TASK STATEMENT: Pictures do not belong in the copy; retype the records below exactly.
====== MATERIAL SHOWN ======
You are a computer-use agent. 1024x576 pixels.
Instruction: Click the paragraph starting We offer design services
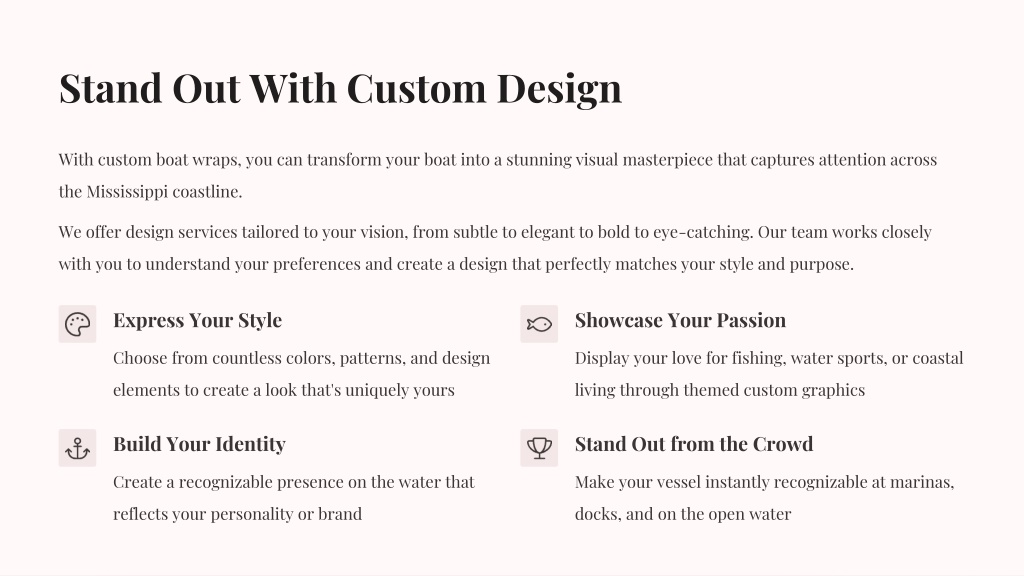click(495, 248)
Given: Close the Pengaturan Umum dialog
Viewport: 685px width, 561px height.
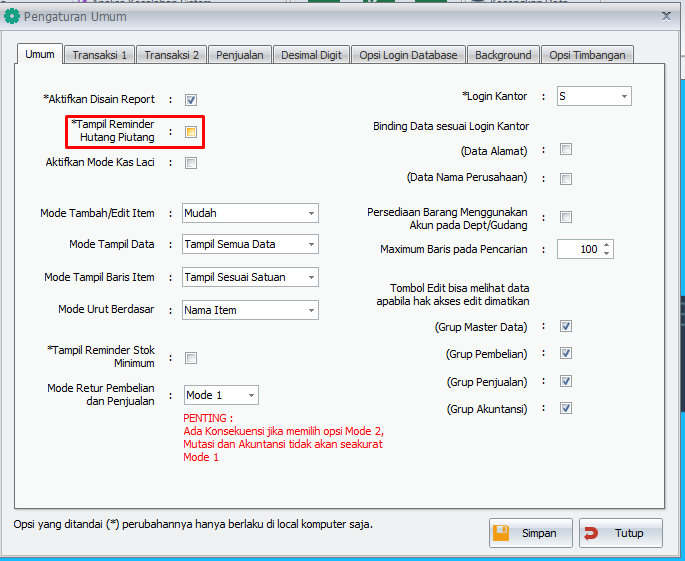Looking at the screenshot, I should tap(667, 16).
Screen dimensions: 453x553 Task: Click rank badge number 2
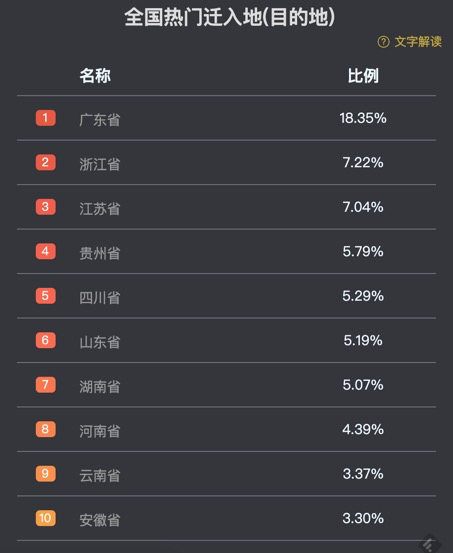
======
ANSWER:
You are a computer-use agent. 1024x576 pixels.
Instruction: Click the paragraph starting We offer design services
click(495, 248)
Given: Close the Pengaturan Umum dialog
Viewport: 685px width, 561px height.
Looking at the screenshot, I should tap(667, 16).
Screen dimensions: 453x553 Task: Click rank badge number 2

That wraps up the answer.